Apesar de oferecer maior flexibilidade, o O-1 não
concede residência permanente nos Estados Unidos. Trata-se de um visto de não
imigrante, com caráter temporário, frequentemente utilizado como etapa
intermediária em estratégias mais amplas.
“O O-1 é uma ferramenta estratégica dentro de um
planejamento migratório. Ele permite que o profissional esteja legalmente nos
Estados Unidos enquanto estrutura um processo de residência permanente, como o
EB-1A. Não é um destino final, mas um caminho”, explica Haverroth.

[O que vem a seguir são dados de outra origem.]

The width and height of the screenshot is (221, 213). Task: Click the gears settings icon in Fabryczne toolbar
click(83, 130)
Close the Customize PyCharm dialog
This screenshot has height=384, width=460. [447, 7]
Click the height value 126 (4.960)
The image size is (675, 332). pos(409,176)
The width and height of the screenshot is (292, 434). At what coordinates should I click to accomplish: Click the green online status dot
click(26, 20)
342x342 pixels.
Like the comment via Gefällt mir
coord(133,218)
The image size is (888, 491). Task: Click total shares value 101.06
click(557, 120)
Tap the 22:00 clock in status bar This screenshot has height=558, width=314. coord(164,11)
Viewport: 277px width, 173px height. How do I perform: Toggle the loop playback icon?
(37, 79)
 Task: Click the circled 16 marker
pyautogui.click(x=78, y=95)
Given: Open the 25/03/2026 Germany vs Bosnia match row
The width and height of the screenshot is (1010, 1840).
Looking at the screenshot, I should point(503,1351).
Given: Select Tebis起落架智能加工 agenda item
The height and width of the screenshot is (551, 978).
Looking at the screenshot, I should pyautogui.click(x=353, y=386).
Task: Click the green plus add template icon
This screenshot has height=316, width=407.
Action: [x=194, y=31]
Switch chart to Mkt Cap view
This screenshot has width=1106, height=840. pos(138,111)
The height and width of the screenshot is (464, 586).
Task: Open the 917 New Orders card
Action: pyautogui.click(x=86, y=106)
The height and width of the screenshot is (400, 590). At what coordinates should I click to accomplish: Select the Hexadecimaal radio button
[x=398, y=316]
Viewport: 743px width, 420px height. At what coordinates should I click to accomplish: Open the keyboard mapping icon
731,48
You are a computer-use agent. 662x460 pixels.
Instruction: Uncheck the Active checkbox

Embora compartilhem o conceito de “habilidade
extraordinária”, o O-1 e o EB-1A pertencem a categorias jurídicas distintas. O
primeiro garante permanência por três anos e pode ser renovado inúmeras vezes,
enquanto se comprovar a necessidade de estar nos Estados Unidos para executar o
planejamento apresentado às autoridades americanas. Dessa maneira, é um caminho
mais rápido para chegar aos Estados Unidos, com a possibilidade de realizar um
ajuste de status posteriormente. O segundo é uma via direta para o Green
Card.
Na prática, a decisão entre H-1B e O-1 depende do
momento de carreira do profissional, do nível de reconhecimento em sua área e
dos objetivos de médio e longo prazo. “O erro mais comum é tratar todos os
vistos como equivalentes. Cada um responde a uma lógica diferente. Por isso, a
análise precisa ser individualizada, considerando, além da situação atual, os
planos futuros do profissional nos Estados Unidos”, conclui o CEO da YOUSA Law
Firm.
Com o cenário migratório cada vez mais competitivo
e técnico, a tendência é que o planejamento estratégico se torne o principal
diferencial para quem busca construir uma trajetória internacional consistente.